Le jeudi 17 mars 2011, le Front Républicain pour l’Alternance et le Changement (FRAC) et le Parti des Travailleurs, ont appelé les populations à une Marche pacifique pour « arracher le retrait immédiat et sans condition du projet de loi scélérat de Pascal BODJONA contre la liberté de réunion et de manifestation ».

Alors que les populations, venant de tous les quartiers de la ville de Lomé et de ses environs, se rendaient en masse au point de départ de cette marche pacifique, à Bè-Kodjindji, d’importantes escouades de gendarmes et de miliciens du RPT ont été déployées, bien avant 7H du matin, pour en interdire l’accès.

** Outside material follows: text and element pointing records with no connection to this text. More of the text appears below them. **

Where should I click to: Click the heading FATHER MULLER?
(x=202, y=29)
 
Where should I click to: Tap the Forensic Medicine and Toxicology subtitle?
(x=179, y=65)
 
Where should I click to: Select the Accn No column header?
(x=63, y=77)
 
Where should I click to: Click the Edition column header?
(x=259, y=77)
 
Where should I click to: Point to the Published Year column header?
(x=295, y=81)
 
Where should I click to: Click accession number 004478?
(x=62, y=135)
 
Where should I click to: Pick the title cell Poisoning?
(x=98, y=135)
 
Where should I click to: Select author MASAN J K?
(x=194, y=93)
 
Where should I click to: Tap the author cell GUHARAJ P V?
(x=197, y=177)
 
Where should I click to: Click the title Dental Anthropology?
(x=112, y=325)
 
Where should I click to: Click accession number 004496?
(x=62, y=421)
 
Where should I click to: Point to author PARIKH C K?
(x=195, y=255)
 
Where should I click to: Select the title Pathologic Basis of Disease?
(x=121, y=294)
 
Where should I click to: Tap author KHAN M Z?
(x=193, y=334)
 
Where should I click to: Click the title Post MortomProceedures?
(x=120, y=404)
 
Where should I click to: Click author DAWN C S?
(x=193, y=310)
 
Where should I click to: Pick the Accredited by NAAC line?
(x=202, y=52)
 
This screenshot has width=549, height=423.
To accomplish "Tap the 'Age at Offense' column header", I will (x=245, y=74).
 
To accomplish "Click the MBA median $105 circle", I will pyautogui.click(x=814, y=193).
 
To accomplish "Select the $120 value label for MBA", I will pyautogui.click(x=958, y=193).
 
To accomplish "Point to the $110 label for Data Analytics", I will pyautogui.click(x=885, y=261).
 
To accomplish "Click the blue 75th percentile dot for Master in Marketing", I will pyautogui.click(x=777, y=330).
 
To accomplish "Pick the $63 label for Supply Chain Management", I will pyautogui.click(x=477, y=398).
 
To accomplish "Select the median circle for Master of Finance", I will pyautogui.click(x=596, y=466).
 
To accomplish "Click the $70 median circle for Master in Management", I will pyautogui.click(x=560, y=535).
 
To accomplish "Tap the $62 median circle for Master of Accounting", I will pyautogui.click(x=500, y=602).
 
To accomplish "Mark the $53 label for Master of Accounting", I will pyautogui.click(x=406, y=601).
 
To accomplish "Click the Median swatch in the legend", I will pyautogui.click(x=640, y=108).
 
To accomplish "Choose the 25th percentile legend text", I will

Aux environs de 9H, alors que la foule devenait de plus en plus dense sur les trottoirs en attendant le départ de la marche, le maréchal des logis chef qui commandait le contingent de gendarmes a brusquement sommé les manifestants de : « Dégager la voie publique ! ».

Devant cette injonction non fondée, Alexandre AMORIN, Conseiller du Bureau de l’ANC se présente immédiatement au sous-officier de gendarmerie pour lui indiquer que la Constitution togolaise garantit le droit de manifestation et que la marche pacifique de ce jour n’est nullement interdite par les pouvoirs publics qui sont prévenus par courriers en date du 11 mars 2011.

Les organisateurs de la marche pacifique ont à peine commencé à demander aux manifestants de se ranger sur les trottoirs quand le sous-officier a donné l’ordre de tirer sur les manifestants.

De nombreux blessés par des grenades lacrymogènes et des billes en caoutchouc lancées à tirs tendus ont été recensés, parmi lesquels Alexandre AMORIN qui a reçu une grenade lacrymogène en plein visage le blessant grièvement aux lèvres. Il sera immédiatement évacué vers une clinique pour y recevoir des soins appropriés.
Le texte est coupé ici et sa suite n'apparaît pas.